Marriage sex counseling can be a bit of a taboo subject. Put it this way: it's not exactly something you want to bring up while having your in-laws over for dinner or while interviewing for a new job. But, while it may be a bit taboo, it's also a subject that becomes necessary when certain things happen — or rather, when certain things are not happening. Like, ever.
Marriage sex counseling is a vital step for those whose marriage is sexless (truly sexless, that is, not Dean McDermott’s version of sexless). Even when there are a myriad of excuses — e.g., we've been married for years, we have four kids, our plates are so full the proverbial mashed potatoes are spilling onto the table — a marriage without sex can take both physical and emotional tolls.
There are ways, of course, to remedy this on your own: if you aren't having sex, start having it (read: with each other). Even schedule it if you need to. Yet, marriage sex counseling may be more beneficial than self-help (and self-love!), for it allows an objective party to guide you through the process by bringing up things you may not have already thought about. It also teaches you that a marriage without sex can be a sign of deeper problems.
Marriage sex counseling isn't for everyone: You may simply not need it. But, if you fall into the following three categories, it's something you should consider taking out for a roll in the hay:
1. You Are Disconnected From Your Spouse
If you and your spouse are disconnected, marriage sex counseling may not be an option; rather, it may be a requirement. Being disconnected from your spouse and filing for divorce is akin to sitting outside all day and getting a sun burn: it's the predecessor. There may be a million reasons why you are disconnected, but marriage sex counseling, because it focuses on connecting you in the most literal way, can help reconnect and reignite.
2. You Have Forgotten That Sex is Important
This area is where it can get a bit tricky: Men may read the "sex is important" line, nod their head in agreement, and shove this article in their wife's face with a victorious "told you!" Women, on the other hand, may chuckle. But, the truth is that because sex is so important to a husband, it must become important to a wife. A woman wants a man to take interest in the things that interest her — going to the ballet, redecorating the den, listening to how Vicky at work is totally sleeping with Randy from the mailroom — so it's only fair to do the same.
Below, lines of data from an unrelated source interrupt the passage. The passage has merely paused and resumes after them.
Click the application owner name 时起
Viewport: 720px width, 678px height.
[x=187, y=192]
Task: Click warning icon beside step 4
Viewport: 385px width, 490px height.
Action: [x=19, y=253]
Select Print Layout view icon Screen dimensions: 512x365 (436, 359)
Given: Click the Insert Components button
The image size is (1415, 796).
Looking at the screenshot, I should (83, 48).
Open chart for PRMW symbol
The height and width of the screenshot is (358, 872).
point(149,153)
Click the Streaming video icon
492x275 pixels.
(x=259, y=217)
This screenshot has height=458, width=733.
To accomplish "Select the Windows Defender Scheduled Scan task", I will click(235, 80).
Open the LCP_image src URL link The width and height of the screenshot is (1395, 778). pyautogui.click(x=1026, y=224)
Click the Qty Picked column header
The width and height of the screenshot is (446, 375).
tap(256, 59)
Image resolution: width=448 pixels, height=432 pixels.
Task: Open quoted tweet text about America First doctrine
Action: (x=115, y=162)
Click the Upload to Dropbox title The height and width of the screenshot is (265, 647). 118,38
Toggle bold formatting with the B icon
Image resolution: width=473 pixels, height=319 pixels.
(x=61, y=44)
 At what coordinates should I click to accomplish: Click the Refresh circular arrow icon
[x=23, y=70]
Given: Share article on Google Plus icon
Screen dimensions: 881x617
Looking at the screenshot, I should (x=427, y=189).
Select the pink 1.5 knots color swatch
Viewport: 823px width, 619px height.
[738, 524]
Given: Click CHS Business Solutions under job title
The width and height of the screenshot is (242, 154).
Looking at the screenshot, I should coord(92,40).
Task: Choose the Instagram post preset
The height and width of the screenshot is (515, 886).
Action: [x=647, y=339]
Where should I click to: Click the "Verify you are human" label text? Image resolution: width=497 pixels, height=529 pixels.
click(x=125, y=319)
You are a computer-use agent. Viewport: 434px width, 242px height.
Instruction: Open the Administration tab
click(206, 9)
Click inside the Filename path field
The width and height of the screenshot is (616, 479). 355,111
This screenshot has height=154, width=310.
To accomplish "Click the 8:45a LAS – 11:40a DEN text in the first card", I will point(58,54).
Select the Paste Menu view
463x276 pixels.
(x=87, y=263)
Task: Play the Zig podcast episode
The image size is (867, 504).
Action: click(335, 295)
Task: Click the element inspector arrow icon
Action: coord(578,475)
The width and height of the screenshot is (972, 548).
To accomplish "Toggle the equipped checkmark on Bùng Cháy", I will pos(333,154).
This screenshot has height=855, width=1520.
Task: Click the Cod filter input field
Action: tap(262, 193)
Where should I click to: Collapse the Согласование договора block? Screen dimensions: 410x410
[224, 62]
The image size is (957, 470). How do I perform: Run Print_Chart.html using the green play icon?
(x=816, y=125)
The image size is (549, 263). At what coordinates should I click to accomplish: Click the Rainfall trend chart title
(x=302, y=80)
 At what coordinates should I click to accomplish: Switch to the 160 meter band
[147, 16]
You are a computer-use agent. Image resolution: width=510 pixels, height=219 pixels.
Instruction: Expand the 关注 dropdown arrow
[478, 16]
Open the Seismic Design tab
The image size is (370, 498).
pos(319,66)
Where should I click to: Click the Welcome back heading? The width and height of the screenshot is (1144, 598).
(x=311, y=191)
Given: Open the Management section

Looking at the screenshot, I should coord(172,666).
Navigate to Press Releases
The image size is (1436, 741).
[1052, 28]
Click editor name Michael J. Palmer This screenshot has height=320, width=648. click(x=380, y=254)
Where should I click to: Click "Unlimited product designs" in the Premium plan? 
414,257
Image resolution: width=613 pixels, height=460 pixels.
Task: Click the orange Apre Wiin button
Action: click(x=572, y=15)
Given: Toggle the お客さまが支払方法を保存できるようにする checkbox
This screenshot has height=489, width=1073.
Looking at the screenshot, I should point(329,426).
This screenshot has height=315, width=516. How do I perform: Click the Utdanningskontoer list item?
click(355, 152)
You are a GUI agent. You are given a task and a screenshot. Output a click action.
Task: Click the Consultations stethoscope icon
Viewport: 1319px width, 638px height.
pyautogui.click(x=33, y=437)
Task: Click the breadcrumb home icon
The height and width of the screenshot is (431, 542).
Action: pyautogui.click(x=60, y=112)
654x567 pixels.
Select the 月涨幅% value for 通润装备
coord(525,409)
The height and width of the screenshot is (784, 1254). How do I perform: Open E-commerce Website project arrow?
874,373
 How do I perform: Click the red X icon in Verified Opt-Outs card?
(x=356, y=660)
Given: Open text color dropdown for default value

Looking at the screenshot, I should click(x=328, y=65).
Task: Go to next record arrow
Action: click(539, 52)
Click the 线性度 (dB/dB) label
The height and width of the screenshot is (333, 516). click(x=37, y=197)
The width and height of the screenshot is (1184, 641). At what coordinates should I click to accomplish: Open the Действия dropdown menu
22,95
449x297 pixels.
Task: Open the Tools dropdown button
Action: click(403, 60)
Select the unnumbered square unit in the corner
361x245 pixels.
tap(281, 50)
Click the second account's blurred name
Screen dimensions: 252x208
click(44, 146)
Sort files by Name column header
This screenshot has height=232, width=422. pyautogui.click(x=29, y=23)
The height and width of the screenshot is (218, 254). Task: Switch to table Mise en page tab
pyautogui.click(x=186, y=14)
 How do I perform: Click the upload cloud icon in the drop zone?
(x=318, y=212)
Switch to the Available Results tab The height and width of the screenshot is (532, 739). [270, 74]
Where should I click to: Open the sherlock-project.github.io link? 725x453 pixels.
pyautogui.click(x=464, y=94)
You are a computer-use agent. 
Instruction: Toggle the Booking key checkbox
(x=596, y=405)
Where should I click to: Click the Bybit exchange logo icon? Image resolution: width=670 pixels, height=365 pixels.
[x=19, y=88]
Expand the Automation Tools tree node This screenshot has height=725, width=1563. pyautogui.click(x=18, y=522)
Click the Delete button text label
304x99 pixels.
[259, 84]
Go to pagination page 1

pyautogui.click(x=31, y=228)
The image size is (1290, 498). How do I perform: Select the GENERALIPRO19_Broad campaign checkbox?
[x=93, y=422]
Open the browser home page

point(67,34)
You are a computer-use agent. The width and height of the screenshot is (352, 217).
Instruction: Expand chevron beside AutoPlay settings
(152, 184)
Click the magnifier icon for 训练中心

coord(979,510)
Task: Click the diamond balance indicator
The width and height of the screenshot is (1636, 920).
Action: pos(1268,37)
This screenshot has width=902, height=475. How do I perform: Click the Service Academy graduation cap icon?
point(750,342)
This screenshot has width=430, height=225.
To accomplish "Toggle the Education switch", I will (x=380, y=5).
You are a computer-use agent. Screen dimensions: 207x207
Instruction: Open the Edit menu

This is, of course, not to say that a wife needs to be sexually submissive to her husband, allowing him to have his way whenever the mood hits. But she should make an effort to give him the affection he seeks. And, here's the best part: She should let herself enjoy it as well.
3. You Are Overly Frustrated
Frustration is often part of marriage just as it is part of most other aspects of life. But there is a difference with being frustrated on occasion (she got lipstick all over my work shirt, or he forgot to take the trash out again!) and being frustrated all the time. Intermittent frustration is normal, constant frustration is not. So, if you find yourself overly frustrated or about as anxious as an elephant meeting Mickey Mouse, then marriage sex counseling is worth a try. Through it, you can be taught how sex is a powerful way to alleviate the frustrations that tend to burden so many of us.